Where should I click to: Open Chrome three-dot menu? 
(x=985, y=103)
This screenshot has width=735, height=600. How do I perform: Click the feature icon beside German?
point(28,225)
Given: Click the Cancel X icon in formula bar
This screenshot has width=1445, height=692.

* * * * * * *

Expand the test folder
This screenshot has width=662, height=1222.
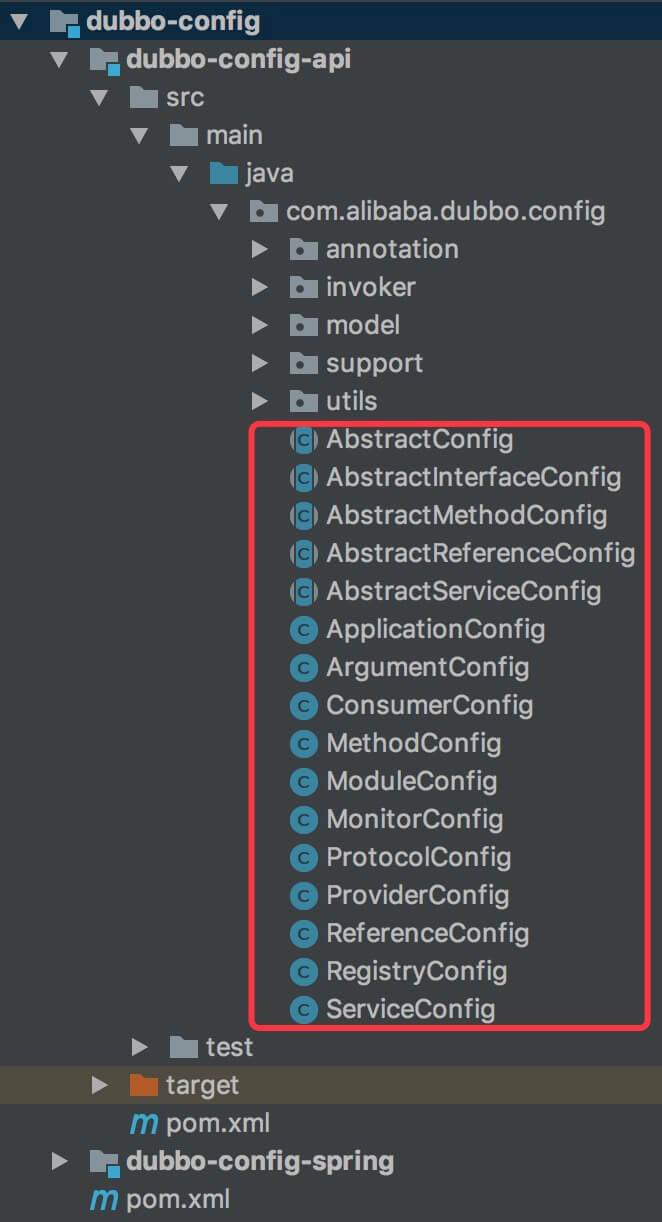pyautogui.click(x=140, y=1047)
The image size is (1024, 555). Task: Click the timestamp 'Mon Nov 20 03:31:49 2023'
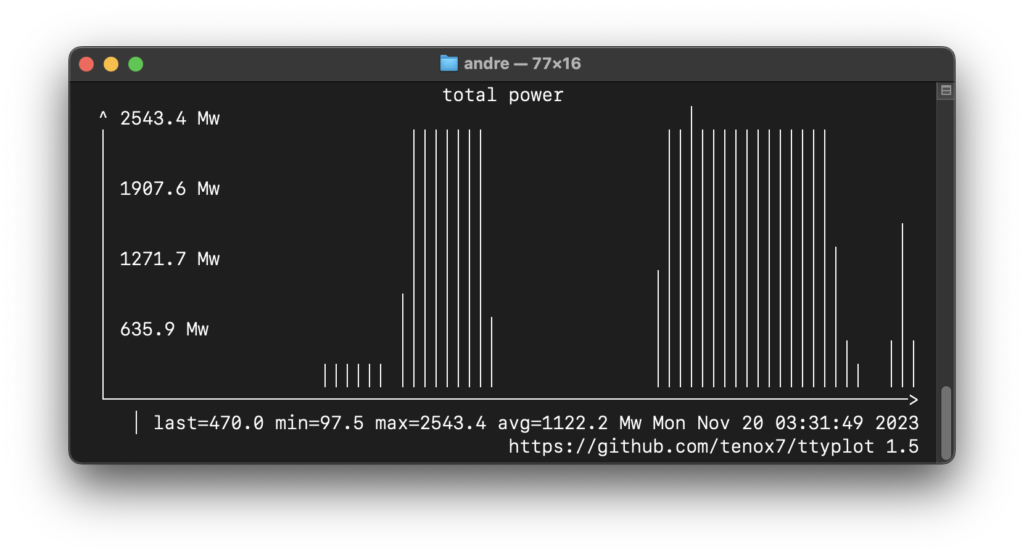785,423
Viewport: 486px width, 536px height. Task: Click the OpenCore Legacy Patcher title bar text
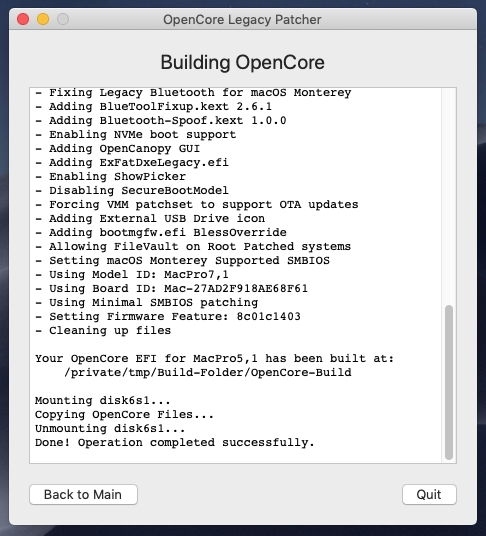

* * * * * * *

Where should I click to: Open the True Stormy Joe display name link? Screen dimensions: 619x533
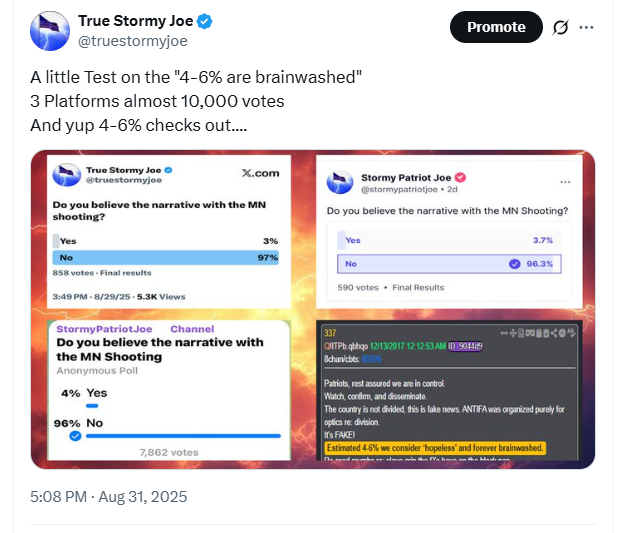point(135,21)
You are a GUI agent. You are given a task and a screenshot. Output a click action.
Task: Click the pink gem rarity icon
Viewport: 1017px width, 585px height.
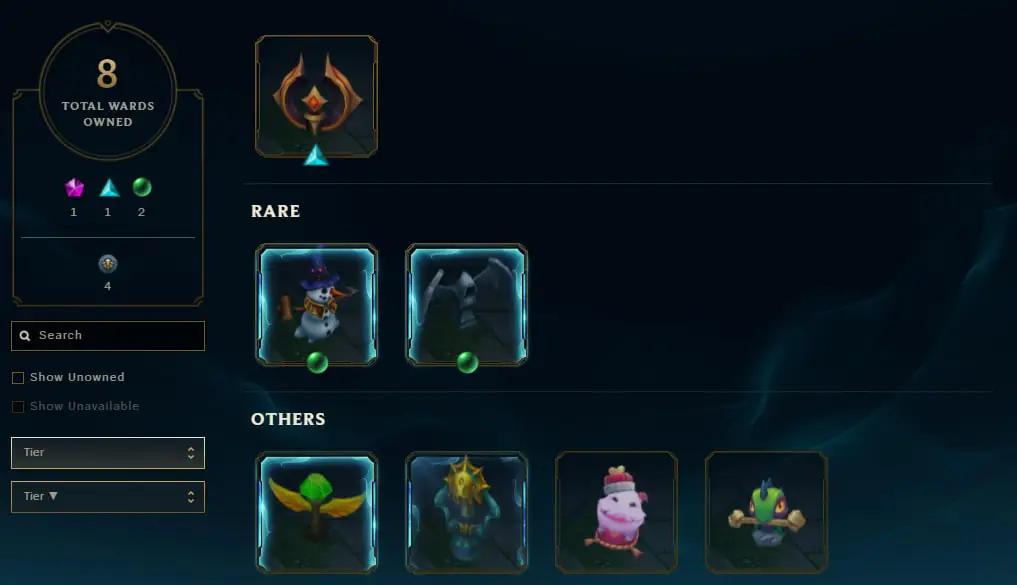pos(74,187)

* * * * * * *

» **Task details**:
Using the data above, output the line that has "This screenshot has width=662, height=1222.", the line that has "Viewport: 486px width, 536px", and whatever lines fall between, each exactly as it stands and without pictures.

» **Expected output**:
This screenshot has width=662, height=1222.
pyautogui.click(x=140, y=1047)
The image size is (1024, 555). Task: Click the timestamp 'Mon Nov 20 03:31:49 2023'
785,423
Viewport: 486px width, 536px height. Task: Click the OpenCore Legacy Patcher title bar text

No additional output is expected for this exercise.